Last Curtsey
Page 19
The routines in these country houses were quite strict ones, rather as I imagine in a military barracks. Gongs sounded, bells were rung and the house party was expected to assemble. One of the recurring bones of contention between the hosts and guests was the young people’s attendance at breakfast, scheduled sharp at 8.30, when they might only have got to bed at 5.00. Was it better to turn up bleary-eyed or risk a cross host’s reprimand, which I can still remember with a shudder, if you simply stayed in bed? Even in those austere years breakfast retained some splendour with porridge on the sideboard, sausage, bacon, eggs and mushrooms kept hot in silver dishes set on little spirit stoves; toast, marmalade, honey, coffee, tea. No croissants, which at that time still bore the stigma of fancy foreign food. At 12.30 the house party would collect in the hall and a glass of sherry would be issued. Lunch was served at 1.00. At 4.30 tea would be pushed into the hall on a two-tier wooden trolley bearing sandwiches and cakes. Henry Blofeld, in his memoirs of his upbringing in Norfolk, describes how the old cake had to be used up before a new cake could be started. This figures: in such households there was a certain stinginess, a multitude of rules. In early evening, even when it was not a dance night, the whole family dispersed to bathe and change for dinner, men putting on a green or plum-coloured velvet smoking jacket and black tie, women usually wearing a long dress or long skirt worn with a blouse and long silk cardigan. Blofeld points out that this formality of dress persisted over the decades even when his then aged parents sat down to a small supper warmed up on the Aga and served on a yellow Formica kitchen table: the instinct for keeping up appearances died hard.

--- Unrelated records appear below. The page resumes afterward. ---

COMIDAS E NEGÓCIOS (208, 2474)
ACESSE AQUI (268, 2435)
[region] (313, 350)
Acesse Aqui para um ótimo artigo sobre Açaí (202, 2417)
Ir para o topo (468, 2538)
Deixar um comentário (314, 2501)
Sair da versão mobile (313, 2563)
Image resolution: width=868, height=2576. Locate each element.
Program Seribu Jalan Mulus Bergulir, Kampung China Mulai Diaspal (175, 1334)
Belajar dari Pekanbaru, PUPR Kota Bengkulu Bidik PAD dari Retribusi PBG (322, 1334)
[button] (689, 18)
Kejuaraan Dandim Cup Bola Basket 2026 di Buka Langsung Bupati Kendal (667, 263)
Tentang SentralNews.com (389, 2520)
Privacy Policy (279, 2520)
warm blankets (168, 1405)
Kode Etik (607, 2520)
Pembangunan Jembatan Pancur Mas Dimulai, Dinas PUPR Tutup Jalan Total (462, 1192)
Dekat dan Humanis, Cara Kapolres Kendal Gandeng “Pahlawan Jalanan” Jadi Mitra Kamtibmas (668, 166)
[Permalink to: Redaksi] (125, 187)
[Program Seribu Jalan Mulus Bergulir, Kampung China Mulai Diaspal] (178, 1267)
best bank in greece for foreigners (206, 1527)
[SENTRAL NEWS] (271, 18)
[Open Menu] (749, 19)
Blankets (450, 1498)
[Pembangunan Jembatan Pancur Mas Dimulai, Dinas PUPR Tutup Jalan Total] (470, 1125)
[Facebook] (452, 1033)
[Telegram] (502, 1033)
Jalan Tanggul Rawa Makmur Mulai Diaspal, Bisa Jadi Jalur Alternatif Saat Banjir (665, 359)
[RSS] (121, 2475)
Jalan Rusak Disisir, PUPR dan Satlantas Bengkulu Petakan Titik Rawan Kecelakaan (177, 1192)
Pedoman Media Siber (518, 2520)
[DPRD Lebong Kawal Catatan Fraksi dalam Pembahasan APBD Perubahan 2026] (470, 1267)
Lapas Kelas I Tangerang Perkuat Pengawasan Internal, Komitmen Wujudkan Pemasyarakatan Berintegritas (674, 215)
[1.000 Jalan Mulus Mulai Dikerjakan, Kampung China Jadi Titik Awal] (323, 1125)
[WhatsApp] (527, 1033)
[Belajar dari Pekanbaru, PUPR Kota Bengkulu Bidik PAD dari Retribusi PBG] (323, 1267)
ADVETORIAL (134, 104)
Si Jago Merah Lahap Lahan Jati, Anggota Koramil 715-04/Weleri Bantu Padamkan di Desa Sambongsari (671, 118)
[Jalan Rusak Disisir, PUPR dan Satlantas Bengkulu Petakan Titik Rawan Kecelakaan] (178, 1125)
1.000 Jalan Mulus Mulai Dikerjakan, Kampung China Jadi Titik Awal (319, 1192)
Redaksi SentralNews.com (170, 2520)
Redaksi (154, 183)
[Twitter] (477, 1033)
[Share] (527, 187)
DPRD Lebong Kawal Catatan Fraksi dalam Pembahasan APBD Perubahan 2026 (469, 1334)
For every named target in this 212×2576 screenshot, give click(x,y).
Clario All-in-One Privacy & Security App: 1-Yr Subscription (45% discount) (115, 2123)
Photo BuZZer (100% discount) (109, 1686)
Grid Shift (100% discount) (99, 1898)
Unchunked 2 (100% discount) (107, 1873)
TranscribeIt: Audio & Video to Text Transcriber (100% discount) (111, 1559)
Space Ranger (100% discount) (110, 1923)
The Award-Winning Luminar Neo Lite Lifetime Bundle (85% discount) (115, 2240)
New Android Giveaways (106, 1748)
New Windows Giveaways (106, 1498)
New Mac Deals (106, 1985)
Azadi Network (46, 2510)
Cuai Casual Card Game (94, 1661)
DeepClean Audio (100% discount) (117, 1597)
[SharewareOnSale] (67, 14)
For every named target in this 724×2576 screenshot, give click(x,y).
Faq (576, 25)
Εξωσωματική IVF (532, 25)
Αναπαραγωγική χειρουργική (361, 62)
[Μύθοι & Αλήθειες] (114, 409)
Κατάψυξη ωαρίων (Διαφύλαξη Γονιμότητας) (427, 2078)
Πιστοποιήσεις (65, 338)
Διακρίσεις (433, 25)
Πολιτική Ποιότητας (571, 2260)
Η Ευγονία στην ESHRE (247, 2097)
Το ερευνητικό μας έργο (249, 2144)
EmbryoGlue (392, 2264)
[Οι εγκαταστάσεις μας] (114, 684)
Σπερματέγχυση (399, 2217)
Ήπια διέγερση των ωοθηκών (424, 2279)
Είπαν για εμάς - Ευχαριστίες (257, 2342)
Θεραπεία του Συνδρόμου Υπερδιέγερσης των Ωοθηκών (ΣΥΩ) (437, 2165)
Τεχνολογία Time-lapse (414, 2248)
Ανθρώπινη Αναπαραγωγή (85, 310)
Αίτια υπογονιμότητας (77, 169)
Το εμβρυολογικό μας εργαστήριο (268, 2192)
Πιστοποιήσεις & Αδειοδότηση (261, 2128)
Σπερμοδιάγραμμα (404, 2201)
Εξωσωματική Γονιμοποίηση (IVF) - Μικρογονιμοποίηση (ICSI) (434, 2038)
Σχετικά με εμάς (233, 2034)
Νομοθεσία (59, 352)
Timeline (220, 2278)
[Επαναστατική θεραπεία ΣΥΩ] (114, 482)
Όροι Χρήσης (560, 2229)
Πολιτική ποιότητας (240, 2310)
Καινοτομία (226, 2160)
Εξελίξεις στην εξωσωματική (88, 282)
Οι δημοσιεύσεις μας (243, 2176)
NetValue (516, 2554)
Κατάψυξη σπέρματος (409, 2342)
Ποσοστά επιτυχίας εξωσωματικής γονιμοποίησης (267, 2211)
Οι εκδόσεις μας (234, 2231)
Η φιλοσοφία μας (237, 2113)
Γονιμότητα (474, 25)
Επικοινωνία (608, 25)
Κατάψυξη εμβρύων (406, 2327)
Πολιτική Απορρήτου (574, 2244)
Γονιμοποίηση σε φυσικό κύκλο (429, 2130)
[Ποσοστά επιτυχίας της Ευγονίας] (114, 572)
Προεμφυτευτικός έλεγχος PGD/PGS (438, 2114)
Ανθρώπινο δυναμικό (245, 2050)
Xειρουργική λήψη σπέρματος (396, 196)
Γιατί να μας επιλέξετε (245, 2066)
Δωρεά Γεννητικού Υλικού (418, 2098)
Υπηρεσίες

It has always been a mystery how, in so tightly regimented a regime with every hour spoken for, the time went by so slowly. I have only to think back to those weekends in the country for the cloud of lassitude to redescend. In Hons and Rebels Jessica Mitford identifies this sense of being out of time, as she became aware of it during her own upbringing at Swinbrook, the Redesdales’ house in Oxfordshire: ‘Growing up in the English countryside seemed an interminable process … We were as though caught in a time-proofed corner of the world, foster-children, if not exactly of silence, at least of slow time.’
This feeling of floating somewhere where the deadlines of ordinary human life did not apply was not simply a question of the physical isolation of these houses, often miles from the next village. It was even more a matter of the mental separation of their occupants from the workaday timetables of industry, commerce, the life of the big cities. There was a fastidious avoidance of such topics. Debutantes had little concept of how their friends’ fathers occupied their lives. Though many of our house party hosts had business interests, owned a factory, a local engineering works, one turning out to be a tycoon of toilet paper, these exploits were rarely mentioned. There was total concentration on country pursuits, breeding animals and birds, riding, hunting, shooting, fishing. These were the things which were regarded with the utmost seriousness, dominating conversation and imposing their own gentlemanly disciplines and deadlines, as if living in the country was itself the work.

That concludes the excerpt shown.